» Material for this task
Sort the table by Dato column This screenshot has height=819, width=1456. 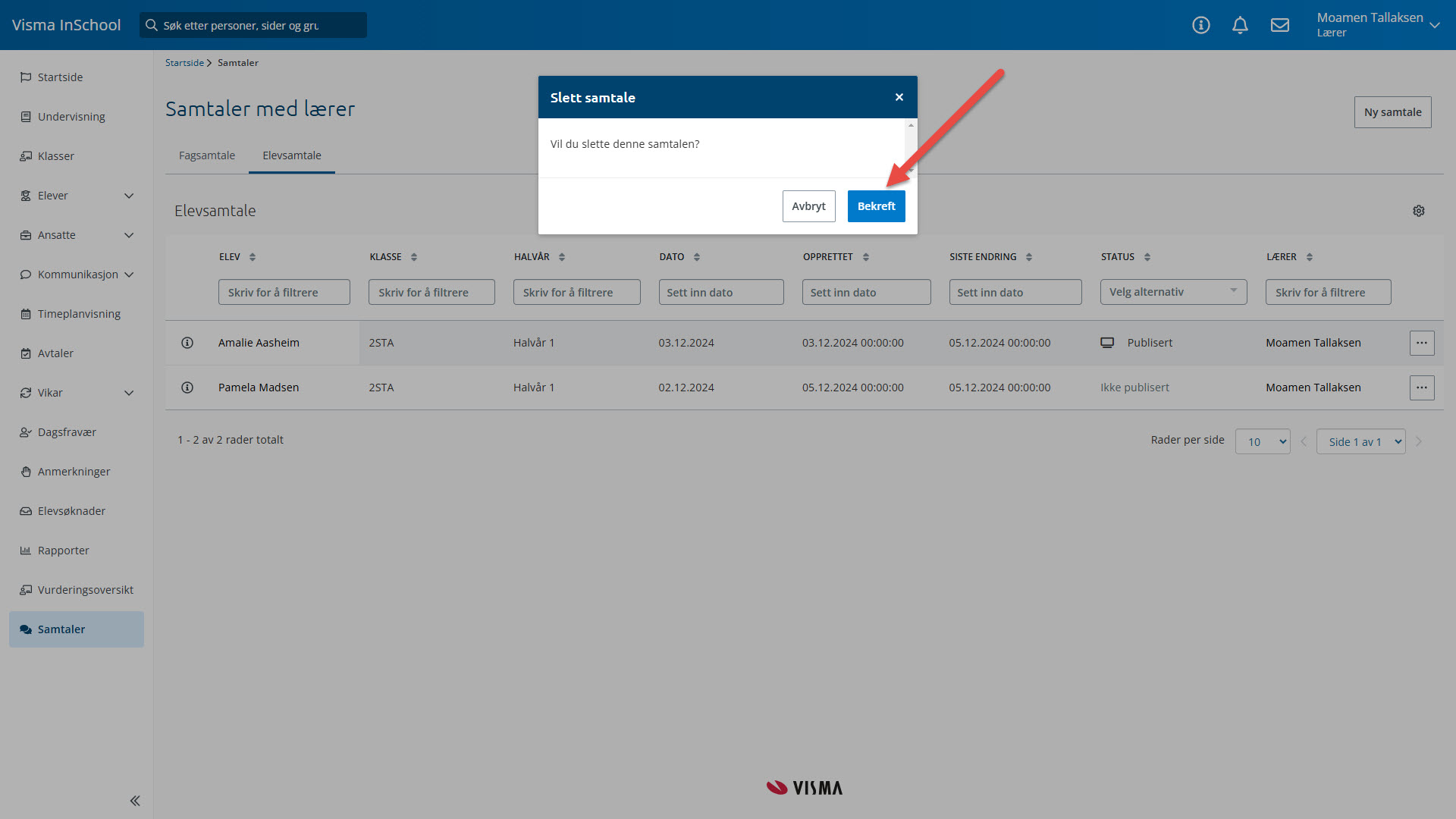pos(696,257)
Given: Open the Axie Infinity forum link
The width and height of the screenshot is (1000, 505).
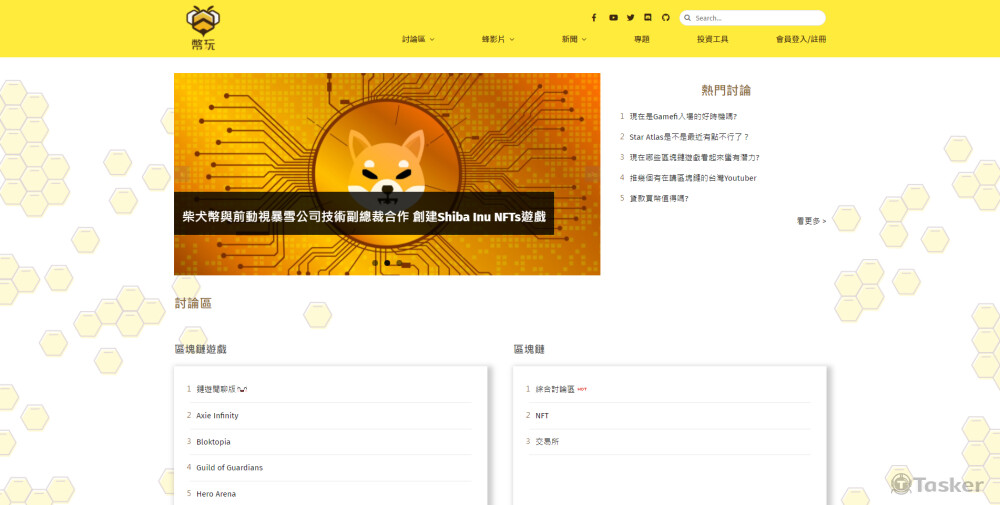Looking at the screenshot, I should (x=217, y=416).
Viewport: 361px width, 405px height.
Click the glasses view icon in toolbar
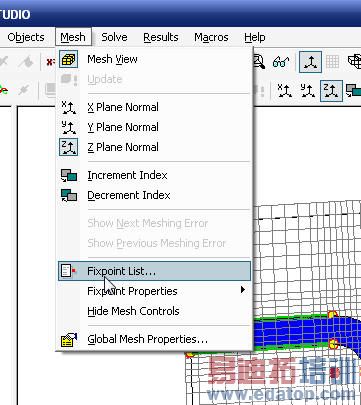(x=281, y=62)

» Aim
Reproduce everything in the entries above, from the line containing "Given: Open the Axie Infinity forum link" down to the end of the entries, with both ends included. Omit the pictures.

» Exercise response
Given: Open the Axie Infinity forum link
The width and height of the screenshot is (1000, 505).
Looking at the screenshot, I should (x=217, y=416).
Viewport: 361px width, 405px height.
Click the glasses view icon in toolbar
(x=281, y=62)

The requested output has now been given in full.